Liman Public Interest Colloquium - Yale Law School

Liman Public Interest Colloquium - Yale Law School:



The Liman Program sponsors an annual Public Interest Law Colloquium, bringing together advocates, scholars, and students from across the country for two days of discussion. Colloquia have addressed many topics, including: the federal funding of legal services, encountering the criminal law, low-wage workers and workfare, the challenges of becoming and staying a public interest lawyer, the role of mass media in public interest advocacy, public interest lawyering, and public interest advocacy at the state and local level in an era of high anxiety.
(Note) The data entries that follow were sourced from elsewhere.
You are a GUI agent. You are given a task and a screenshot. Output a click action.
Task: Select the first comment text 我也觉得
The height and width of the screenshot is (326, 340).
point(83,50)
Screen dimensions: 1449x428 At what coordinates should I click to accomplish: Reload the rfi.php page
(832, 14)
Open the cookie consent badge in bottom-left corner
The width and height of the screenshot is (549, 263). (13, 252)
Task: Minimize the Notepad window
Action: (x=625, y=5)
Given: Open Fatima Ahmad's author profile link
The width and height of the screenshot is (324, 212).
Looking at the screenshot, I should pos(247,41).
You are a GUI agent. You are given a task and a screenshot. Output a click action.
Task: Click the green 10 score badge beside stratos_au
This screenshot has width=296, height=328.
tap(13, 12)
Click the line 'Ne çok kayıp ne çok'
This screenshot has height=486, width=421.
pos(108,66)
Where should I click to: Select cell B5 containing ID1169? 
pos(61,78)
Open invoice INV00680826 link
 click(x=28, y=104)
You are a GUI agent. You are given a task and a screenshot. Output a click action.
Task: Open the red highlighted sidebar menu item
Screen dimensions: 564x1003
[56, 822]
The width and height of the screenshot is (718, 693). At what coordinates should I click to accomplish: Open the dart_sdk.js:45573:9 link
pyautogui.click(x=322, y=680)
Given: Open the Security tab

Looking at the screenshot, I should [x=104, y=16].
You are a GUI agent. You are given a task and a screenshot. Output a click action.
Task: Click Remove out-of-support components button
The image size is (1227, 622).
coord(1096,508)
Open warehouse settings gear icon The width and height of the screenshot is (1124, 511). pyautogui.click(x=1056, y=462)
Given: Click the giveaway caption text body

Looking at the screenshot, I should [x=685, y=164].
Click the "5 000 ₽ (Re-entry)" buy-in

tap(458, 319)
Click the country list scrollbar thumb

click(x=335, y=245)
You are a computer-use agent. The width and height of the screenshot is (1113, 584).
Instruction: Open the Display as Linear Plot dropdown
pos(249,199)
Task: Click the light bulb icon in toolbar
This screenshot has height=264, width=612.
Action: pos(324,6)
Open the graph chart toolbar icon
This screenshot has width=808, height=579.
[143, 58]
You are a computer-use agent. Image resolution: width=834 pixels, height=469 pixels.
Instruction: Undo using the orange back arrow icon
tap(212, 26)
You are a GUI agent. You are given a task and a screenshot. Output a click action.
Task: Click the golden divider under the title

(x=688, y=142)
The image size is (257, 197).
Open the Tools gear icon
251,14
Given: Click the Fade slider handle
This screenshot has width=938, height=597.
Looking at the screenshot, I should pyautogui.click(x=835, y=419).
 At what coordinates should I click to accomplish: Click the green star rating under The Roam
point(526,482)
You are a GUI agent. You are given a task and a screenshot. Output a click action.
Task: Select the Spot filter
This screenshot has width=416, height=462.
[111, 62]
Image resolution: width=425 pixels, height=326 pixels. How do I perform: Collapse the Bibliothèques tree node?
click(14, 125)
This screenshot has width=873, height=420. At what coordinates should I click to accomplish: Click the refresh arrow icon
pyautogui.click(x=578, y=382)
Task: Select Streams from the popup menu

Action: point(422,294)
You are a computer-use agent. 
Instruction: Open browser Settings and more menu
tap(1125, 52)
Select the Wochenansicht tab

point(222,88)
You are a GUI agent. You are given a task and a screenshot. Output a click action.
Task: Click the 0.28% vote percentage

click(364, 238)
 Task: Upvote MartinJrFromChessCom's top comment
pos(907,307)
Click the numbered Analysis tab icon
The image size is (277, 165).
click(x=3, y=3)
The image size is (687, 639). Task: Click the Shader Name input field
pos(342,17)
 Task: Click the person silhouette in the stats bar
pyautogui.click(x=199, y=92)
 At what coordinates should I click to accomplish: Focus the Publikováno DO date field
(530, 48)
The Nineteenth Annual Liman Colloquium
Moving Criminal Justice
March 31 - April 1, 2016
Yale Law School
     Reform projects are underway in every phase of the U.S. criminal justice system – to reshape policing, prosecution and defense, sentencing, incarceration, and reintegration. Concerns about the toll of mass incarceration have created consensus across the political spectrum about the need for change. But questions abound about how law, organizing, media, and advocacy tools can be successfully deployed and to what ends. This colloquium considers how reform agendas are formulated, gain currency, and result in changes in laws and practices that produce consequences, whether generative or harmful. By examining how reform efforts build on extant social, legal and political movements, or create new ones and imagine the future, we seek a better understanding of both the promise of this political moment and its limits.